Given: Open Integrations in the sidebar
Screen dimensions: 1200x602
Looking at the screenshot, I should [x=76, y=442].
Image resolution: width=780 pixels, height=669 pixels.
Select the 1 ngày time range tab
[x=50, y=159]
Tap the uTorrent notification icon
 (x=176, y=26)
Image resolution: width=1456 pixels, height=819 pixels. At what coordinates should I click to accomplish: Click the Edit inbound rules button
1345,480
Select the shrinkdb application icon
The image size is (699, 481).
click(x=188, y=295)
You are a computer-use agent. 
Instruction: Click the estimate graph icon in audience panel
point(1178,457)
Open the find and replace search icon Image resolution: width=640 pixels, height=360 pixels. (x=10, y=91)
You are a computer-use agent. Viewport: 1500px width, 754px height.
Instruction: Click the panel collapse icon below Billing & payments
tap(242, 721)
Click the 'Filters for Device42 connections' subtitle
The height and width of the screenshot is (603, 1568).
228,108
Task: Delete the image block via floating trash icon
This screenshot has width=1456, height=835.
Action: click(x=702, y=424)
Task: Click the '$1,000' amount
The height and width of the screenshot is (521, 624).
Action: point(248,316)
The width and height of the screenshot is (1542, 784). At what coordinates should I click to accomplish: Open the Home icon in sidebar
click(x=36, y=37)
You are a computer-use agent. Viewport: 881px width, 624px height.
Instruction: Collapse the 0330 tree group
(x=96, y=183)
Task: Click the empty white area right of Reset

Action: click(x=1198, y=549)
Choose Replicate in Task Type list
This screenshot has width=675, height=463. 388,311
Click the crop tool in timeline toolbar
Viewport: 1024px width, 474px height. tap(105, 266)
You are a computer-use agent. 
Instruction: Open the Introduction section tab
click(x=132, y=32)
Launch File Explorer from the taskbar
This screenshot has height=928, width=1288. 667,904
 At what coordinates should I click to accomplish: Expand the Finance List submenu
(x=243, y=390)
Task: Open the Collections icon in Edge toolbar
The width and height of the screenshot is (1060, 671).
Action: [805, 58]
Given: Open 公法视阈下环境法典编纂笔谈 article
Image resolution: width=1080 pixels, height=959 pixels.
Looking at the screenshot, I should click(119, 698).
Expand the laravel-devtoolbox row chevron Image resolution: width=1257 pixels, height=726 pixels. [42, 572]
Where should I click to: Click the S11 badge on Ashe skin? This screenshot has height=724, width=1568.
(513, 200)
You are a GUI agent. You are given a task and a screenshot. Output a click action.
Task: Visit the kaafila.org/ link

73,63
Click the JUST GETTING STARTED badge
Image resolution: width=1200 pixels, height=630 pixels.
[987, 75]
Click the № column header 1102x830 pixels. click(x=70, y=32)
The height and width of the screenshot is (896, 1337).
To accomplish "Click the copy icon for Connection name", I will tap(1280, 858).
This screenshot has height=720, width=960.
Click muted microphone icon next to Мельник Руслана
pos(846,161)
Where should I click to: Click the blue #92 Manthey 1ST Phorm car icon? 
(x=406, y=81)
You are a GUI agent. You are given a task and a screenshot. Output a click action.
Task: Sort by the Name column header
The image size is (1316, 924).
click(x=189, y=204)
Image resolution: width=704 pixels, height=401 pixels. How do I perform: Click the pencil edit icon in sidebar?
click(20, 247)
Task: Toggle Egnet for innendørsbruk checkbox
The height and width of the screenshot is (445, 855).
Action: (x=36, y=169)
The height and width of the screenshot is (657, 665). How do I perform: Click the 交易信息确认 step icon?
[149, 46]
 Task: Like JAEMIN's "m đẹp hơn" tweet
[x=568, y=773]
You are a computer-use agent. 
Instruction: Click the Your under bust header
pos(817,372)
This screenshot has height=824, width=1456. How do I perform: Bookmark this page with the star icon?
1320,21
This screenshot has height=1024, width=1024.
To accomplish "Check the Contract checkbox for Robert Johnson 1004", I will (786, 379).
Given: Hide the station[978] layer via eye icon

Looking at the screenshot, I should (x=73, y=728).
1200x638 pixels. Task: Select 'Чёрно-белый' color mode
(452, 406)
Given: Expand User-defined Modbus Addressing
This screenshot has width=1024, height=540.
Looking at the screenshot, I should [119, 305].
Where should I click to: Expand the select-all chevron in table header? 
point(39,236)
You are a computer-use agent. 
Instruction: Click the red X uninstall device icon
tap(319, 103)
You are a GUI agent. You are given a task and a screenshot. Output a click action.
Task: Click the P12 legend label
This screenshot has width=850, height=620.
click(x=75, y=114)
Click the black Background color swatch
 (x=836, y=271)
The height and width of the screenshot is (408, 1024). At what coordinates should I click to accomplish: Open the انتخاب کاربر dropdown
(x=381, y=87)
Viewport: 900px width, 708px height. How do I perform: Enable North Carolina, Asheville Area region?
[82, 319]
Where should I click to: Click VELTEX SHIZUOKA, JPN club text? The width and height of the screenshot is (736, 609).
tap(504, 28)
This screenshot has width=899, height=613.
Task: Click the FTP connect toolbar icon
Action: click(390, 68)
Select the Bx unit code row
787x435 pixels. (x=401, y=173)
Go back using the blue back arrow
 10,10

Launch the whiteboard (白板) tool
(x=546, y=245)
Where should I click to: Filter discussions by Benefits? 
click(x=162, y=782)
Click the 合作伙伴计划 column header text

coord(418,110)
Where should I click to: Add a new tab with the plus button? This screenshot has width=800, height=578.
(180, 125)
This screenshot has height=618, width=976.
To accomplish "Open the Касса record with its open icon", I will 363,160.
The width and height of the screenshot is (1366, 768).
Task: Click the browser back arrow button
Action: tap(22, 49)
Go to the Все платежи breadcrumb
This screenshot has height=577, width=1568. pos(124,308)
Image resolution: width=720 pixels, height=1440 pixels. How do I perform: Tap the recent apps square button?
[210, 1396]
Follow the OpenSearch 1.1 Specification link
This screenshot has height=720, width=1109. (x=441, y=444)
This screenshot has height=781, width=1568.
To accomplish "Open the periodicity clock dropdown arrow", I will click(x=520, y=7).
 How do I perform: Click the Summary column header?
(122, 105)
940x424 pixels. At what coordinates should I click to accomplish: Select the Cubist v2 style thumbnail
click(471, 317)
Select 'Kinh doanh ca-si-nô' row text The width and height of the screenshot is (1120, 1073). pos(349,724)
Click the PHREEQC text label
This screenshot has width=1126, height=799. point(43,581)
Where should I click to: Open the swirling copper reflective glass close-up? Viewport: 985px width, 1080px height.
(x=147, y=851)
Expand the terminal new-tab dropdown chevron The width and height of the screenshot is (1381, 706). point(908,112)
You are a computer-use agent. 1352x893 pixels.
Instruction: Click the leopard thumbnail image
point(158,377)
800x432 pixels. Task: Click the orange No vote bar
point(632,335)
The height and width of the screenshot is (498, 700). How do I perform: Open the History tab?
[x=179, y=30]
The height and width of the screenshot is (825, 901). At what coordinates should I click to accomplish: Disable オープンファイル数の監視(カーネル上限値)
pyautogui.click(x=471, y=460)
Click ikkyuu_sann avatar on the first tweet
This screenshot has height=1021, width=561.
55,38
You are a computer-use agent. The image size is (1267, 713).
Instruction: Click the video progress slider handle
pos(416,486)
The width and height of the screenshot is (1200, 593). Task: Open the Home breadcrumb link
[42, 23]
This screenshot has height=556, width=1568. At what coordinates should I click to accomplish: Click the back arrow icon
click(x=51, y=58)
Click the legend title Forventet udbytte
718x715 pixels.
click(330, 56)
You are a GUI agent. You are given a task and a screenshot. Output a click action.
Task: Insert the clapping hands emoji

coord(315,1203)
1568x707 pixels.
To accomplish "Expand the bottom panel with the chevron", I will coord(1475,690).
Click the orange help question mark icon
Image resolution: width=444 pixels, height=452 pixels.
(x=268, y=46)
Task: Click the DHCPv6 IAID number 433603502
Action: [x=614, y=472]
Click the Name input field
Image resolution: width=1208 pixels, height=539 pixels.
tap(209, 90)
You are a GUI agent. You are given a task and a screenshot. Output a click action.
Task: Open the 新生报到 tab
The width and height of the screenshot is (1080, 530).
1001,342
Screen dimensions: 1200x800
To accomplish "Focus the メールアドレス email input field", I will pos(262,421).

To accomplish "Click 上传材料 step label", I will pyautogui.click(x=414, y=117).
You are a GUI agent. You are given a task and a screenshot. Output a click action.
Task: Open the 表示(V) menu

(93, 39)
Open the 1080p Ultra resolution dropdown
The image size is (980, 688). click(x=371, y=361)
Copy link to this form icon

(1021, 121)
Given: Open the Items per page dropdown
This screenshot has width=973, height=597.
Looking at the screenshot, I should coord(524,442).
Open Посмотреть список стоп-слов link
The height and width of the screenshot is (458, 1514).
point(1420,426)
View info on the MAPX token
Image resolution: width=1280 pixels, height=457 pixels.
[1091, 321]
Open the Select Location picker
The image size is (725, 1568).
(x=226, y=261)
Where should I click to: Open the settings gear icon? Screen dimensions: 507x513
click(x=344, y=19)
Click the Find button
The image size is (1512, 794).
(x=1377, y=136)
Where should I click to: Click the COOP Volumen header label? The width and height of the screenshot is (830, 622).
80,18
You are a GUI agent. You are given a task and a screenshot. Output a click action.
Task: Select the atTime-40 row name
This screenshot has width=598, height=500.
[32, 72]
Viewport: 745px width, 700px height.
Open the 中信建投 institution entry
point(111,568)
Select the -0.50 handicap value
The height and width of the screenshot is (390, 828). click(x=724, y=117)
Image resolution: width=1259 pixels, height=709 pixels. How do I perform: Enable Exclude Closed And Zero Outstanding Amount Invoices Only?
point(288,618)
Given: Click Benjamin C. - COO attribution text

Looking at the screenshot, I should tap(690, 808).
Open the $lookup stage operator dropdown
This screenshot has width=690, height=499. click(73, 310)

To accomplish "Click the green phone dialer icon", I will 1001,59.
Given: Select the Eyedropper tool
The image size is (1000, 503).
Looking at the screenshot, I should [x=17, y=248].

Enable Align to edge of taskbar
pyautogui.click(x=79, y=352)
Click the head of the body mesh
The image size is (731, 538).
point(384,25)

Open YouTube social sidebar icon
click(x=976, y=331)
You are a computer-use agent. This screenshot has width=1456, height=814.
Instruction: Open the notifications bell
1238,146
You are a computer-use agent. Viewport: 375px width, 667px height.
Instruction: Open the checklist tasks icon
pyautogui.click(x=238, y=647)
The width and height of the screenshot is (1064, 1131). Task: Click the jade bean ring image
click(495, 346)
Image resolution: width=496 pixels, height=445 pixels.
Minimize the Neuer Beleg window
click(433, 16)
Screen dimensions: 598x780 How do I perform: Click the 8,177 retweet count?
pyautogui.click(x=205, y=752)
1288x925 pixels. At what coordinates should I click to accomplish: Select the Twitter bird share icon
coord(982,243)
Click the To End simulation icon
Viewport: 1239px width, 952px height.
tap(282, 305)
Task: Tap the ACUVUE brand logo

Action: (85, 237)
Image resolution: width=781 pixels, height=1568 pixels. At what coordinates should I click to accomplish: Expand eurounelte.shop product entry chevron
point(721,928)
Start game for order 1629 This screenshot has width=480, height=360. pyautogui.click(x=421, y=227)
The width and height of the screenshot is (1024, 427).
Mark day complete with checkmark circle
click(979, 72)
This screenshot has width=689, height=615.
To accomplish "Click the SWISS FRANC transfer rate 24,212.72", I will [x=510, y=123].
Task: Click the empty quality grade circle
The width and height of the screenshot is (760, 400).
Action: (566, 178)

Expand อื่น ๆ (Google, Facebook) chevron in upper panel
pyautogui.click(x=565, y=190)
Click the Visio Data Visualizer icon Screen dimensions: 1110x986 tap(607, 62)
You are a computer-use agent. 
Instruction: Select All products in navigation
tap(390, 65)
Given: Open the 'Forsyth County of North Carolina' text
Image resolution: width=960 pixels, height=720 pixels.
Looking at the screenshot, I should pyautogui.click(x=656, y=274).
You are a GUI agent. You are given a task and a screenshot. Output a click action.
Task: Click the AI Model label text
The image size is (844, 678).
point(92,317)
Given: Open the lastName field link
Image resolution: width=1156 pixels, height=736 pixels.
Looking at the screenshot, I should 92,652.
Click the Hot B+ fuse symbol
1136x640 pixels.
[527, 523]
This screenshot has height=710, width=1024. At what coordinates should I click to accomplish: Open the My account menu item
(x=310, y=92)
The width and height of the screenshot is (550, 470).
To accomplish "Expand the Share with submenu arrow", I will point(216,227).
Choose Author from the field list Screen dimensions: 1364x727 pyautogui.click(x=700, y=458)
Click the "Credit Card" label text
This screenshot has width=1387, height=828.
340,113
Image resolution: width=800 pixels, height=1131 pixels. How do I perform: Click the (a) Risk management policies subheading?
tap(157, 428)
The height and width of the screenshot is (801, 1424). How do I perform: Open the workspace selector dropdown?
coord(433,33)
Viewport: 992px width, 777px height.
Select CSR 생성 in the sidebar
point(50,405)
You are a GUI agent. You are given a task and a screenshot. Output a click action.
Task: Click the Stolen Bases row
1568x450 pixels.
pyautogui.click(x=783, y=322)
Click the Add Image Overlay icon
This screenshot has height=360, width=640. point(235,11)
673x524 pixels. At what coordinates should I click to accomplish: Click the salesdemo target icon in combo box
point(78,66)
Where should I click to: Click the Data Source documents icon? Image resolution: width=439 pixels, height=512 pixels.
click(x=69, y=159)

● ● ● ●

Task details ▸ What is needed is each line from the records with the word "checkbox" in it.

Result of the task ▸
Task: Toggle Egnet for innendørsbruk checkbox
To accomplish "Check the Contract checkbox for Robert Johnson 1004", I will (786, 379).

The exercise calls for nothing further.